Among the many factors which hinder economic growth and development in Third World countries, especially on the African continent where it's virtually universal, "nod-and-a-wink" corruption on imports/exports, on getting official permits to do business in a given country, on obtaining the most basic services for a business office in a given country like telephone, sewer, water, etc. services, is so stifling, is so against the grain from a gut-level point of view that many businesses take, that many US and European businesspeople simply decide not to bother with Third World nation smaller markets. These decisions by those who control the capital and the business expertise not to invest in smaller national markets because they feel it's simply not worth the hassle for what potential ROI might be there continues to keep Africa and other Third World markets in an economic ghetto which shows no sign of gentrification.

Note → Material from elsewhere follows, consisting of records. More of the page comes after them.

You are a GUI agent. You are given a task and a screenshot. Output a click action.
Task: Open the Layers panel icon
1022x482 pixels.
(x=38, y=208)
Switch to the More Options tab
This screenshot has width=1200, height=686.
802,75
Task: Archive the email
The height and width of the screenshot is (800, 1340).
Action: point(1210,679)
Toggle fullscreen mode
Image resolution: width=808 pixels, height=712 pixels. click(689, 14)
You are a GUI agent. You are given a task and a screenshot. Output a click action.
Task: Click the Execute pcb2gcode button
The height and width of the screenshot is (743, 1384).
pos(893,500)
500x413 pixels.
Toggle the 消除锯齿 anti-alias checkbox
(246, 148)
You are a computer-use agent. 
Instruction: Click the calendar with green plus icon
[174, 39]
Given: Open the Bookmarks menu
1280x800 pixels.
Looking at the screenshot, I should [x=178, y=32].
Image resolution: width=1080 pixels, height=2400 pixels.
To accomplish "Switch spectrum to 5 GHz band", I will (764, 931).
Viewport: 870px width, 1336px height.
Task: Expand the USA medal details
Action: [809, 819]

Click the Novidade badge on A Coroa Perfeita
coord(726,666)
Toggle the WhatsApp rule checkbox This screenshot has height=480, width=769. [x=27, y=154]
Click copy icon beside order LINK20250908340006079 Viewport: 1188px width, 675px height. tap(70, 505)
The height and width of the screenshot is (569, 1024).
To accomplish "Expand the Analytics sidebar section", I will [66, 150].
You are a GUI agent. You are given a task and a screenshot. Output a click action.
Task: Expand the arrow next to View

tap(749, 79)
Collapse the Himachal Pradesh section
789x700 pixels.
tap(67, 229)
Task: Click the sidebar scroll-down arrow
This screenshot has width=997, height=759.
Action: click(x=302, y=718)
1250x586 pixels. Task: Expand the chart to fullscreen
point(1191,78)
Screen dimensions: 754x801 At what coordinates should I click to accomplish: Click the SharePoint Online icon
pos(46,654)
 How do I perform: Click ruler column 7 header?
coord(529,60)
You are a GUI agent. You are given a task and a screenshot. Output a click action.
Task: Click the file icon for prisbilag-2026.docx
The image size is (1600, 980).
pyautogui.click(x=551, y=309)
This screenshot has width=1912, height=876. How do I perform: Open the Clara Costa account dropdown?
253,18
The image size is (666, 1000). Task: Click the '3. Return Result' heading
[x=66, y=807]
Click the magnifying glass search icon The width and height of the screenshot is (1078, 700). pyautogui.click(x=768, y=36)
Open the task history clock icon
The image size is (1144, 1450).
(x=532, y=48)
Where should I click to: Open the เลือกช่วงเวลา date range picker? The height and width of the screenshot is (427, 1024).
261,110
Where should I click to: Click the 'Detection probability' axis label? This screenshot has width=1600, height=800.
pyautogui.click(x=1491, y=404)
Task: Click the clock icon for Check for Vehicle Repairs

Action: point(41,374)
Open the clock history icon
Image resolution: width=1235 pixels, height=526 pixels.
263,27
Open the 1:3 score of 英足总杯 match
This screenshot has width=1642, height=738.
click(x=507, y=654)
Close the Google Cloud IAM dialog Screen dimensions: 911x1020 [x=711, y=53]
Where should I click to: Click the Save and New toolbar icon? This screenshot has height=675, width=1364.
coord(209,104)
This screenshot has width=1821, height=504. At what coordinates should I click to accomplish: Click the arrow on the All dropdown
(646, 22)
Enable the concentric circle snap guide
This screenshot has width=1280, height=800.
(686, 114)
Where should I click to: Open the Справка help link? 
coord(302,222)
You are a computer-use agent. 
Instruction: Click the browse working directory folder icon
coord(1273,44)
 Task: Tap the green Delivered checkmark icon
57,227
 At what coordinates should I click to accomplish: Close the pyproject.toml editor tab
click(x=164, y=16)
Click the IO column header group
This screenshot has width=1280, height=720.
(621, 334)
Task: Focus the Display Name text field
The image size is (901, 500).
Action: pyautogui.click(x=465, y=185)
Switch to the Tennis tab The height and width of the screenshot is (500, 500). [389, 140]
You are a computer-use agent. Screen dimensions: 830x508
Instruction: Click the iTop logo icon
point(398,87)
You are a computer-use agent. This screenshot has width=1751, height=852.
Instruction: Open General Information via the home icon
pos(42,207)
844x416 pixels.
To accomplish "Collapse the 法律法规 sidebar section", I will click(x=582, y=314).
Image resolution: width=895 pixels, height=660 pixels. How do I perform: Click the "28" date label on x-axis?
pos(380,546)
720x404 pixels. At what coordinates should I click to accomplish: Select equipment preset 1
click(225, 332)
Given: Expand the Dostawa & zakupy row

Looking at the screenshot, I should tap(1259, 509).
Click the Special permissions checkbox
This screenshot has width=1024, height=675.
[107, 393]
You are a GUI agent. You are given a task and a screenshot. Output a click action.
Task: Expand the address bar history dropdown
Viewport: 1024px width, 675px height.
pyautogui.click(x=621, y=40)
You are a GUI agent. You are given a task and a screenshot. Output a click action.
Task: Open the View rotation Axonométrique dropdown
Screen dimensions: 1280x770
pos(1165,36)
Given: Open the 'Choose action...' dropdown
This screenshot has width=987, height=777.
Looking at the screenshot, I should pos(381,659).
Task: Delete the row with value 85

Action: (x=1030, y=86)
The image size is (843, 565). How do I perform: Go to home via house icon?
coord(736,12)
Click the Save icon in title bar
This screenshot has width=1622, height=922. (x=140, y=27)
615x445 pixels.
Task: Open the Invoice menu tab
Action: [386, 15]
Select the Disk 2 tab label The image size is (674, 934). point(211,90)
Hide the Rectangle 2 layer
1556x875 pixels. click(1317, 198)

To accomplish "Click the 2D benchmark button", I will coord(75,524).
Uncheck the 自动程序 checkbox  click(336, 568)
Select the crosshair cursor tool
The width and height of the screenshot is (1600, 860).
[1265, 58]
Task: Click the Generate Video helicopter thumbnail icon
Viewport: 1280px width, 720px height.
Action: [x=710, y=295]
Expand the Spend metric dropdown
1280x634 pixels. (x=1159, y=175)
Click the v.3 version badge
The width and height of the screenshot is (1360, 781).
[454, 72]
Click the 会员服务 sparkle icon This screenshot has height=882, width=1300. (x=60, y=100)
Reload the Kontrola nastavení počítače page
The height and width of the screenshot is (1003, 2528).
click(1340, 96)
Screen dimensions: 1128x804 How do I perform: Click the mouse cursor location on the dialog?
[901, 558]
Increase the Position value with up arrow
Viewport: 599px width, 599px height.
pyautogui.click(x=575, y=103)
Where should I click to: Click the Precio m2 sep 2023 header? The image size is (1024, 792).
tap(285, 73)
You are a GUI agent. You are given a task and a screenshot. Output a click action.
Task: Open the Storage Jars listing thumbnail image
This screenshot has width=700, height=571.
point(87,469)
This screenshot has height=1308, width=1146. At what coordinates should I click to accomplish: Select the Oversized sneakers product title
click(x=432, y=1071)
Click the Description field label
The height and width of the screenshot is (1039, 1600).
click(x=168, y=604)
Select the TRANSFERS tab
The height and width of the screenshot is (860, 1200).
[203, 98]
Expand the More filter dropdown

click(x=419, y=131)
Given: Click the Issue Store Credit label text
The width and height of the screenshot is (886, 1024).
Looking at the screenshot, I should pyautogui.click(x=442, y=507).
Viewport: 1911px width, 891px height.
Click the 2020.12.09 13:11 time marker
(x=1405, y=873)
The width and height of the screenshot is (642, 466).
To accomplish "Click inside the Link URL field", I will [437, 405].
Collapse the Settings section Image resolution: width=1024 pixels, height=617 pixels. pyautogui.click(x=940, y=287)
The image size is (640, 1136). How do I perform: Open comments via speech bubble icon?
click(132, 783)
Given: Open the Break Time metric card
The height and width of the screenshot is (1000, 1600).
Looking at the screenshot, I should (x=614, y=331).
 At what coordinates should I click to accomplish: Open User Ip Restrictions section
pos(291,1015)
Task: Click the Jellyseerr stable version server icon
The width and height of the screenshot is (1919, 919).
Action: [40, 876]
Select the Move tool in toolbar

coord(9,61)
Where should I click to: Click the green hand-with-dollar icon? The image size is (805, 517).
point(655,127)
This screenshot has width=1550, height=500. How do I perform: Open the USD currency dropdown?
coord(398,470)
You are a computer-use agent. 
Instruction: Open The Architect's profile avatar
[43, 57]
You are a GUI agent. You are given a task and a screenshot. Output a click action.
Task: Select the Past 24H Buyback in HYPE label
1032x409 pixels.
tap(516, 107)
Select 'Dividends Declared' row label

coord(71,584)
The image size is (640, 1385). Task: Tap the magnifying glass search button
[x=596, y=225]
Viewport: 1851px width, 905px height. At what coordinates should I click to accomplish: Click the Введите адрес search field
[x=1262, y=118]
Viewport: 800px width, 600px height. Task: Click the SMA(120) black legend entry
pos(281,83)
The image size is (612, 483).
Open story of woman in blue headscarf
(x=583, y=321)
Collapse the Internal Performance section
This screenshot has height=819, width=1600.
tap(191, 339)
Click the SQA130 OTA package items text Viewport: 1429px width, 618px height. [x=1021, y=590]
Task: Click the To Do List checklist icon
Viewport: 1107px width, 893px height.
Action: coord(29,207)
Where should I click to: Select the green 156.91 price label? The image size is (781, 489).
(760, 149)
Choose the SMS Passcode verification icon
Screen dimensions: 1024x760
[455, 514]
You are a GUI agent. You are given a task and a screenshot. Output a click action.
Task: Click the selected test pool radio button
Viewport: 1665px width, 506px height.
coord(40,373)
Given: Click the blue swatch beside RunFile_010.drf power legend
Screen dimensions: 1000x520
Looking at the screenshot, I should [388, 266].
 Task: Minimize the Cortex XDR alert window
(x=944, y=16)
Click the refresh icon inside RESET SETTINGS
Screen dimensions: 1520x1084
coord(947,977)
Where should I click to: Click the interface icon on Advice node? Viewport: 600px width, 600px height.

It's important for US and other New World capitalists to invest in Africa in particular, in the 3rd World in general, for a whole host of economic, political, and social reasons. When a US business sets up a branch office in, say, Tanzania, they normally bring in a core staff of expats from the States to set up beachhead operations and begin the process of establishing a business presence. This core management then hires locals and begins to train them in their particular corporate culture, and more importantly, infuses the local office with a capital base of salaries, new equipment purchases, and expenditures for local services. As this is happening, a melding of cultures, a climate of (hopefully) cross-continent understanding is shaping up. As monies are spent, as markets for a company's products are developed, profits are reinvested back into the community, creating wealth for the local and regional and national economy of the host country, helping to create a higher standard of living for all that country's citizens, helping to ensure a stable but progressing towards democratic ideal political climate where there's an equal measure of economic and political freedom, one being unable to coexist without the other. Yes, wealth is also being created for the business and/or individuals that took the risk to initially invest, but that's the capitalist system. Most of the wealth created by such local investment stays in the community, in the country it was created in, giving jobs and opportunity a widening net of individuals and peripheral resident businesses; just look at how the Japanese and Germans work their investments in the US, for a similar model.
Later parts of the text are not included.